[Tasks to carry out]
a) According to the Endless Life review, what budget was the film made on?
b) In the Endless Life review, shorten the paragraph that begins "Eva (Karen Kinghan) is a young woman" and keep its main facts.

[Excerpt]
Endless Life is a Northern Irish independent film made on location in Belfast on a budget of £2,000. With an emphasis on improvisation and open-ended resolutions, it recalls the work of John Cassavetes, an oddly enduring influence throughout Ireland (see also: What Richard Did and Dollhouse). Where other locally produced films, though undeniably admirable for getting made at all, have been less than successful – Kieran Majury’s Deadville and Michael McNulty’s Toothbrush – does Endless Life hold up in its own terms?
Eva (Karen Kinghan) is a young woman who lives in Belfast with flatmate Claire. As Claire’s career and her relationship with her boyfriend David become more serious, it becomes evident that Eva, still very much interested in parties and drinking, will have to move out. The prospect of a place opens up when her ex-boyfriend Will (played by Michael MacBroom, the writer and director) returns from aboard. Eva and Will had an acrimonious break-up following a miscarriage the year before and Eva’s friends wonder if the rekindling of this relationship is the best thing for the increasing hedonistic and directionless Eva.
Deadville and Toothbrush failed primarily was in their inability to maintain a consistent tone. Deadville had a few moments of surprisingly bleak drama that were ruined by some really terrible masturbation gags and Toothbrush was all over the place. Endless Life improves on these two by its clear artistic purpose and by its seriousness, surprising since a lot of the film seems to be improvised by the cast. MacBroom clearly wants to make a film that will be taken seriously, not one that will merely amuse his mates.

[Data section]

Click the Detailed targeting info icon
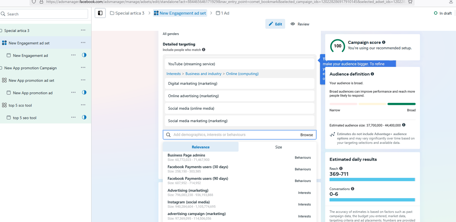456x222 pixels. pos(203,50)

==

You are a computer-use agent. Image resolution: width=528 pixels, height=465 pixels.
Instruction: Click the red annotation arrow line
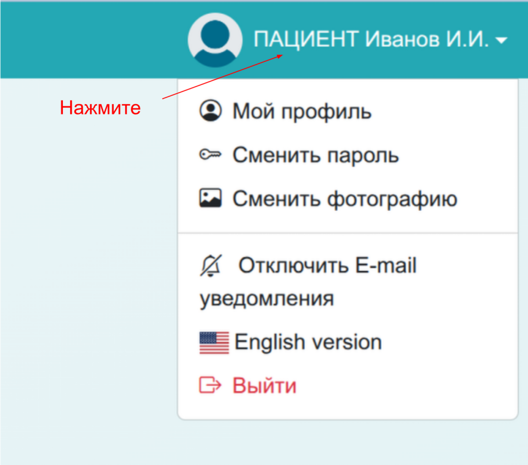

[Outputs]
a) £2,000.

b) Eva (Karen Kinghan) shares a Belfast flat with Claire. Claire's career and her relationship with her boyfriend David are getting more serious, while Eva still cares mostly about parties and drinking, so Eva will have to move out. A place becomes possible when her ex-boyfriend Will returns. Will is played by Michael MacBroom, the film's writer and director. Eva and Will broke up bitterly after a miscarriage the year before, and Eva's friends doubt that getting back together is good for her as she grows more hedonistic and directionless.